■ ABOUT THIS EXERCISE: Return every record exactly. Omit nothing.

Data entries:
Content starts

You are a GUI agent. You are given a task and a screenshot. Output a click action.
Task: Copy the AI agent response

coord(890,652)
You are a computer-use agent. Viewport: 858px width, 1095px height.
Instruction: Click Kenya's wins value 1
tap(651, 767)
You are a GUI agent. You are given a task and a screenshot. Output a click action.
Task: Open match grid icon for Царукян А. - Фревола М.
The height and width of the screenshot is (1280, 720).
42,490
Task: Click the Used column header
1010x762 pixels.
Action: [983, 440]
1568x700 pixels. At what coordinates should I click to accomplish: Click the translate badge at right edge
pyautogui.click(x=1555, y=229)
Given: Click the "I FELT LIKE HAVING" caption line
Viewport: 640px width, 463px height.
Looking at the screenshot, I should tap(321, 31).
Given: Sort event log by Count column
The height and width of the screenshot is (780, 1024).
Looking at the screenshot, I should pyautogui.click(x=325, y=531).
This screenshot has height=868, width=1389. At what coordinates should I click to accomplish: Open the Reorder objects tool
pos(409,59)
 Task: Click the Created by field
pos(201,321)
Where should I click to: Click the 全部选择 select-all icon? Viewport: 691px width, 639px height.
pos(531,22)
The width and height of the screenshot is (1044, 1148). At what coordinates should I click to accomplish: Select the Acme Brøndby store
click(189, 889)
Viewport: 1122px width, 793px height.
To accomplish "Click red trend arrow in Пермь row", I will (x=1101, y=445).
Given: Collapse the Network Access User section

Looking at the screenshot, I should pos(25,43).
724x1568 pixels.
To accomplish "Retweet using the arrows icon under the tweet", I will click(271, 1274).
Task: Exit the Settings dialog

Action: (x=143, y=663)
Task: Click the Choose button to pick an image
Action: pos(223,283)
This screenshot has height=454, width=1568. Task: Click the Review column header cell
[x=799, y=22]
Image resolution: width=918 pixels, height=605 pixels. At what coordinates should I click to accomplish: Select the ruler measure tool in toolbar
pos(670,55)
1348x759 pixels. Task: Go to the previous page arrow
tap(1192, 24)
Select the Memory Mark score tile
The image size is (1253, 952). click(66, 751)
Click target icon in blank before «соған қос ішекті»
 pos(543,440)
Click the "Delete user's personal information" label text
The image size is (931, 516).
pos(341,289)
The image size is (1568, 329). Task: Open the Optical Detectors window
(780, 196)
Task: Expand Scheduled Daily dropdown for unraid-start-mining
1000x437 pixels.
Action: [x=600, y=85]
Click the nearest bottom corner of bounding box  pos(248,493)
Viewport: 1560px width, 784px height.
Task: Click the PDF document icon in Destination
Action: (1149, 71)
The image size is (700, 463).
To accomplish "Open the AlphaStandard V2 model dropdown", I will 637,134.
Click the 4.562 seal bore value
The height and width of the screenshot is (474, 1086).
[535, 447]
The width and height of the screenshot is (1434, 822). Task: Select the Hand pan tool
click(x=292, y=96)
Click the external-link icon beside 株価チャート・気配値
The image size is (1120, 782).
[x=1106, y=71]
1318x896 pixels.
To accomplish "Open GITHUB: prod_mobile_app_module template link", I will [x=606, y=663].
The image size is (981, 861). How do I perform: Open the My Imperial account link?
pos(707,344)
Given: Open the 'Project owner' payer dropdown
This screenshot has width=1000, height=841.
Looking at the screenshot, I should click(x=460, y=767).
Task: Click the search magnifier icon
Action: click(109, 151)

Content ends

■ EXERCISE ANSWER:
You are a GUI agent. You are given a task and a screenshot. Output a click action.
Task: Copy the AI agent response

coord(890,652)
You are a computer-use agent. Viewport: 858px width, 1095px height.
Instruction: Click Kenya's wins value 1
tap(651, 767)
You are a GUI agent. You are given a task and a screenshot. Output a click action.
Task: Open match grid icon for Царукян А. - Фревола М.
The height and width of the screenshot is (1280, 720).
42,490
Task: Click the Used column header
1010x762 pixels.
Action: [983, 440]
1568x700 pixels. At what coordinates should I click to accomplish: Click the translate badge at right edge
pyautogui.click(x=1555, y=229)
Given: Click the "I FELT LIKE HAVING" caption line
Viewport: 640px width, 463px height.
Looking at the screenshot, I should tap(321, 31).
Given: Sort event log by Count column
The height and width of the screenshot is (780, 1024).
Looking at the screenshot, I should pyautogui.click(x=325, y=531).
This screenshot has height=868, width=1389. At what coordinates should I click to accomplish: Open the Reorder objects tool
pos(409,59)
 Task: Click the Created by field
pos(201,321)
Where should I click to: Click the 全部选择 select-all icon? Viewport: 691px width, 639px height.
pos(531,22)
The width and height of the screenshot is (1044, 1148). At what coordinates should I click to accomplish: Select the Acme Brøndby store
click(189, 889)
Viewport: 1122px width, 793px height.
To accomplish "Click red trend arrow in Пермь row", I will (x=1101, y=445).
Given: Collapse the Network Access User section

Looking at the screenshot, I should pos(25,43).
724x1568 pixels.
To accomplish "Retweet using the arrows icon under the tweet", I will click(271, 1274).
Task: Exit the Settings dialog

Action: (x=143, y=663)
Task: Click the Choose button to pick an image
Action: pos(223,283)
This screenshot has height=454, width=1568. Task: Click the Review column header cell
[x=799, y=22]
Image resolution: width=918 pixels, height=605 pixels. At what coordinates should I click to accomplish: Select the ruler measure tool in toolbar
pos(670,55)
1348x759 pixels. Task: Go to the previous page arrow
tap(1192, 24)
Select the Memory Mark score tile
The image size is (1253, 952). click(66, 751)
Click target icon in blank before «соған қос ішекті»
 pos(543,440)
Click the "Delete user's personal information" label text
The image size is (931, 516).
pos(341,289)
The image size is (1568, 329). Task: Open the Optical Detectors window
(780, 196)
Task: Expand Scheduled Daily dropdown for unraid-start-mining
1000x437 pixels.
Action: [x=600, y=85]
Click the nearest bottom corner of bounding box  pos(248,493)
Viewport: 1560px width, 784px height.
Task: Click the PDF document icon in Destination
Action: (1149, 71)
The image size is (700, 463).
To accomplish "Open the AlphaStandard V2 model dropdown", I will 637,134.
Click the 4.562 seal bore value
The height and width of the screenshot is (474, 1086).
[535, 447]
The width and height of the screenshot is (1434, 822). Task: Select the Hand pan tool
click(x=292, y=96)
Click the external-link icon beside 株価チャート・気配値
The image size is (1120, 782).
[x=1106, y=71]
1318x896 pixels.
To accomplish "Open GITHUB: prod_mobile_app_module template link", I will [x=606, y=663].
The image size is (981, 861). How do I perform: Open the My Imperial account link?
pos(707,344)
Given: Open the 'Project owner' payer dropdown
This screenshot has width=1000, height=841.
Looking at the screenshot, I should click(x=460, y=767).
Task: Click the search magnifier icon
Action: click(109, 151)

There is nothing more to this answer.